Storie Web sabato, Gennaio 17
Dry January? Ecco qualche consiglio sui vini leggeri per bere con moderazione ma senza privazioni

Sul fronte dei bianchi la scelta si fa più semplice. Per tradizione e stile produttivo si prestano meglio a una cucina leggera e a un consumo più disinvolto. Anche qui vale la regola dell’altitudine: vini più sottili, freschi, ma tutto fuorché banali. Sulle Dolomiti penso a una Nosiola o a un Pinot Bianco; restando nel nord Italia vengono subito in mente il Lugana e certi Soave giovani ed eleganti. Se cercate una lieve aromaticità, ottimi i Roero Arneis, ma anche alcuni Greco di Tufo irpini o la Cococciola abruzzese, vitigno ancora poco raccontato ma molto efficace in termini di bevibilità.

 

Uno sguardo oltre confine: Austria e Germania sono da sempre maestre nel produrre grandi bianchi a bassa gradazione. Riesling tedeschi della valle del Reno, Grüner Veltliner lungo il Danubio, Sauvignon blanc della Stiria.

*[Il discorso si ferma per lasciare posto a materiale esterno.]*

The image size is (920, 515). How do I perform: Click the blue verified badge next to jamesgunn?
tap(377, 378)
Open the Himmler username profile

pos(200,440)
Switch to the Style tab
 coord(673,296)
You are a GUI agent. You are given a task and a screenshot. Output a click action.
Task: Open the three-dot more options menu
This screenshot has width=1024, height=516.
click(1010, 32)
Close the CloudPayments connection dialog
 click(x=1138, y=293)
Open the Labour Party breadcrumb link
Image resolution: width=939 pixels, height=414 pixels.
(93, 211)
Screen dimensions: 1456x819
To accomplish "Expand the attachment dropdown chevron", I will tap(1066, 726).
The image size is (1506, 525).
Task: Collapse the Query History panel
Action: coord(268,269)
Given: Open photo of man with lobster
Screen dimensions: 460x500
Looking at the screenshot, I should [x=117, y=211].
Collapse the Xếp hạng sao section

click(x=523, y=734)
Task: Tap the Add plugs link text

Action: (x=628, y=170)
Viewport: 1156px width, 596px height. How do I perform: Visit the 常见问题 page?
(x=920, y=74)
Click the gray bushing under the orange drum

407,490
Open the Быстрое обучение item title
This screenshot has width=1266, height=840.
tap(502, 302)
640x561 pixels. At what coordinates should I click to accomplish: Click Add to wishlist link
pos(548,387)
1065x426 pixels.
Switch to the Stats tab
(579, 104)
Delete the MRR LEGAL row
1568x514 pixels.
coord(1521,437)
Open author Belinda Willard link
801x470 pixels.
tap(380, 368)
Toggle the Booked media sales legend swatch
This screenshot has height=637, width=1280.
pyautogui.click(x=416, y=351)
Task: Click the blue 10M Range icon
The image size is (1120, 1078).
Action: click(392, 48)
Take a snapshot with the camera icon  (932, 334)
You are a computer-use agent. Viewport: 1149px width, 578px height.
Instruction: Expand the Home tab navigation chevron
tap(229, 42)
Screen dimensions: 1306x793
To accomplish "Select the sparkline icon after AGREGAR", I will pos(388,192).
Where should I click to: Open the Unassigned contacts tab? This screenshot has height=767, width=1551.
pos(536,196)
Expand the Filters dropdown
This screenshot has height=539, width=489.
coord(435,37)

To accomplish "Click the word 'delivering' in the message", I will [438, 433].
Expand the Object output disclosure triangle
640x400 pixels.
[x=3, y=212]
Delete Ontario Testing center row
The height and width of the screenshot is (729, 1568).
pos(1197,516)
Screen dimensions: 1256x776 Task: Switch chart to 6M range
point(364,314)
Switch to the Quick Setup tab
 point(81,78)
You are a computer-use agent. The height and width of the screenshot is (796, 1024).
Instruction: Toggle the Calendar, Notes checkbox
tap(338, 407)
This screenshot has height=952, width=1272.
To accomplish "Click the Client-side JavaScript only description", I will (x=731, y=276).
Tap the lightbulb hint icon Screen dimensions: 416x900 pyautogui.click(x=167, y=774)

Sono vini di precisione, freschezza e grande personalità.

 

Chiudiamo con le bollicine, quintessenza del bere agile. Se optate per un Prosecco (meglio Docg) la gradazione è generalmente più contenuta rispetto a Champagne e Metodo Classico. Se l’obiettivo è davvero la moderazione, lasciate quindi perdere i millesimati e restate sulle cuvée classiche.